• _READING TEXT_:
☆ ☆ ☆ ☆ ☆
Lab of the Rings

New data has revealed details about Saturn's most massive ring

Lab of the Rings
Jeff Drew illustration

There are disturbances in the rings, and they're telling us something.

During certain times of the year, Saturn is visible from Earth. At about 888 million miles from the surface of the sun, it's the last planet in the solar system still visible with the naked eye. What you can't see without a telescope, however, are its mysterious bands — the rings.

All of the gas giants — Jupiter, Saturn, Uranus and Neptune — have rings of some kind, but Saturn's are by far the most distinctive. Information about the rings — why they exist, how long they've existed, and what they're made of — can give us not only a better understanding of the elements at play within the planet, but also provide valuable information about the development of the solar system as a whole.

Earlier this year, a report using data from NASA's Cassini mission to Saturn provided new conclusions about one specific section of Saturn's ring system, known as the B-ring.

"It says that somehow this ring is very opaque, but not very massive, so it has to be made out of these very fluffy particles," says University of Idaho professor Matthew Hedman, the report's lead author. "And we're still struggling to understand what that means."

The B-ring is the brightest section of the main band around the planet. The A-ring is the outermost part of that band, and the two are 3,000 miles apart. The C-ring is closest to the plant.

New data from the Cassini mission allowed Hedman and others to determine the weight of certain sections of the B-ring, using waves within the ring. The results were surprising: It turns out that the B-ring, the most massive of the rings, is lighter than scientists originally thought, and those findings have implications for Saturn and beyond.

click to enlarge Lab of the Rings
Matthew Hedman

Since 2004, when NASA's Cassini mission to Saturn began, the scientists who study the gas giant have been mining the wealth of new images and information. The mission is scheduled to end in September 2017 in spectacular fashion. The Cassini spacecraft will reroute to fly between Saturn and its rings — getting closer to both than any mission before it. On the final go-round, the spacecraft will crash into Saturn's atmosphere.

"This will give us more information about the interior of the planet and provide a direct measurement of the total mass of the rings," Hedman says.

Those calculations will confirm or refute his current conclusions.

Previously, scientists thought the B-ring was much more massive, based in part on the ring's appearance. It's the most opaque of the three main rings, meaning it lets the least amount of light through and reflects the most sunlight. In other words, it shines the brightest.
☆ ☆ ☆ ☆ ☆
• _RAW DATA_:
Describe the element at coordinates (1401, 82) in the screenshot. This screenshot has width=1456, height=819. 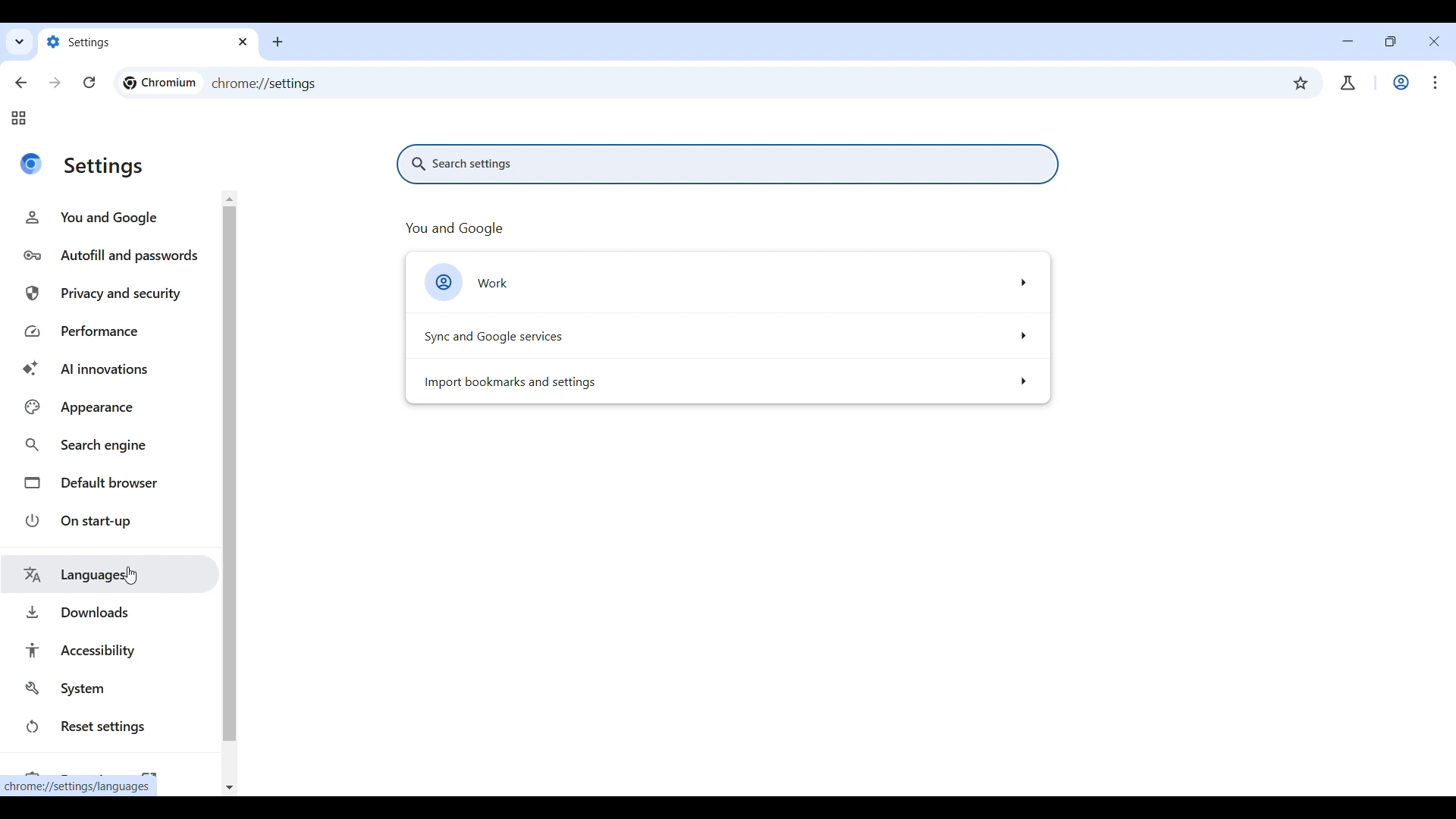
I see `Work` at that location. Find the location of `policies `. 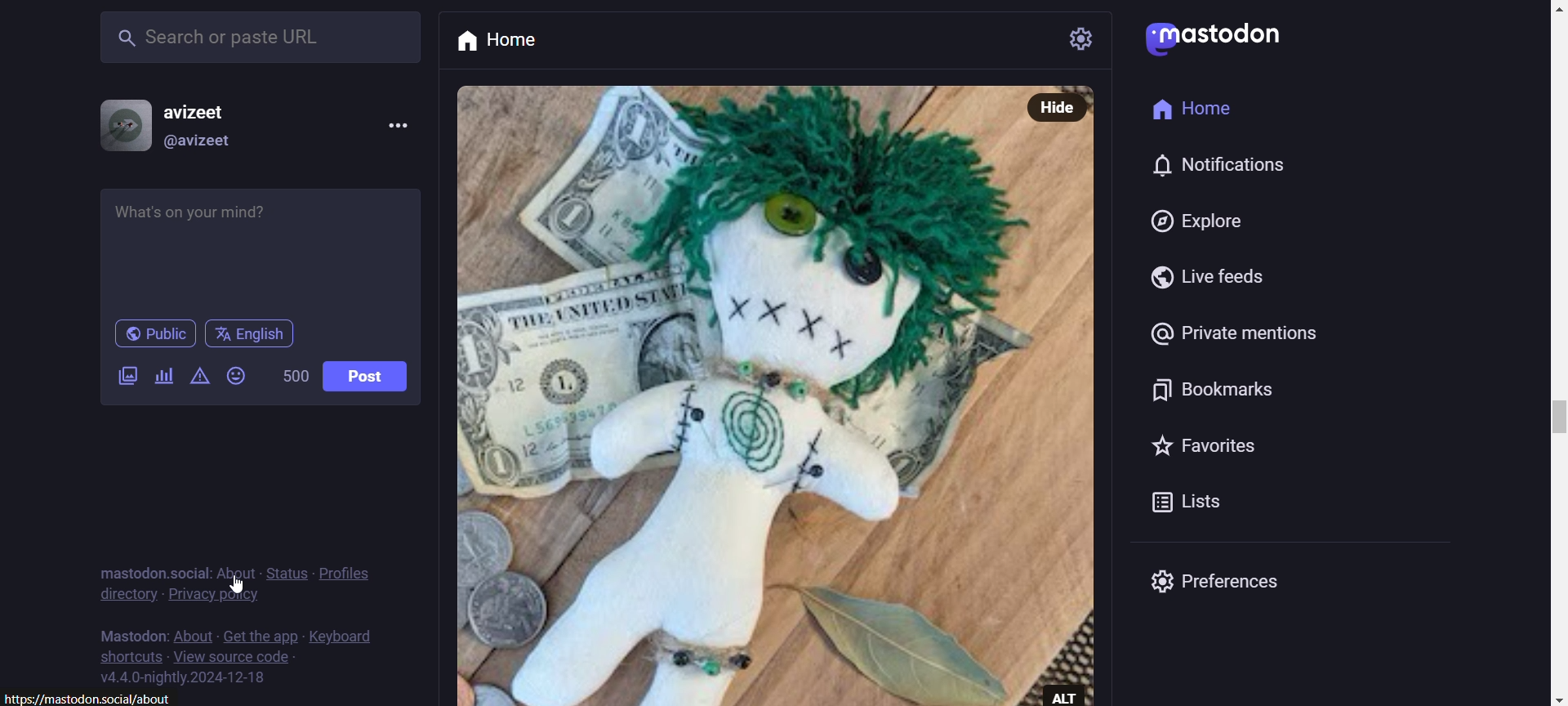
☆ ☆ ☆ ☆ ☆
• _WORK INSTRUCTIONS_:
1. In the Saturn's rings article, when is NASA's Cassini mission scheduled to end?
2. Pick up the Saturn's rings article at the top right after its last sentence and carry it forward.

• _RESPONSES_:
1. September 2017.

2.
In fact, "people had been beginning to think, based on earlier Cassini mission data, that the B-ring had more mass than some of Saturn's mid-sized moons," Hedman says.

The recent Cassini data says the ring is made up of particles closer to snowballs than ice chunks. Think of it as the difference between looking through water in a swimming pool and a thick fog. The fog has fewer particles, but it's more difficult to see through.

Hedman's calculations are based on waves spiraling throughout the ring. The waves are the result of particles being tugged by the gravity of Saturn's moons. By measuring the size of the waves, Hedman and others could calculate the mass of those sections.

Because the B-ring is much lighter than previously thought, that means it's also much younger. Typically, as time goes on, comets and other darker objects will crash into the rings, dimming their brightness.

"One of the big questions is, 'How old are the rings? Are they as old as Saturn? Or are they something that formed recently in geologic times?'" Hedman says. "We don't know, and that's one of the things people are constantly looking at."

Hedman explains why scientists are looking at this: The rings are a disc of material in orbit around a central point. (Hedman says they're the flattest object in the solar system — at about a couple of meters thick, from end to end they're about the distance from Earth to the moon.) Our solar system was formed from a disc in orbit around a central point. Although Saturn's disc is very different from the one that formed our solar system, it can provide insight into that phenomenon.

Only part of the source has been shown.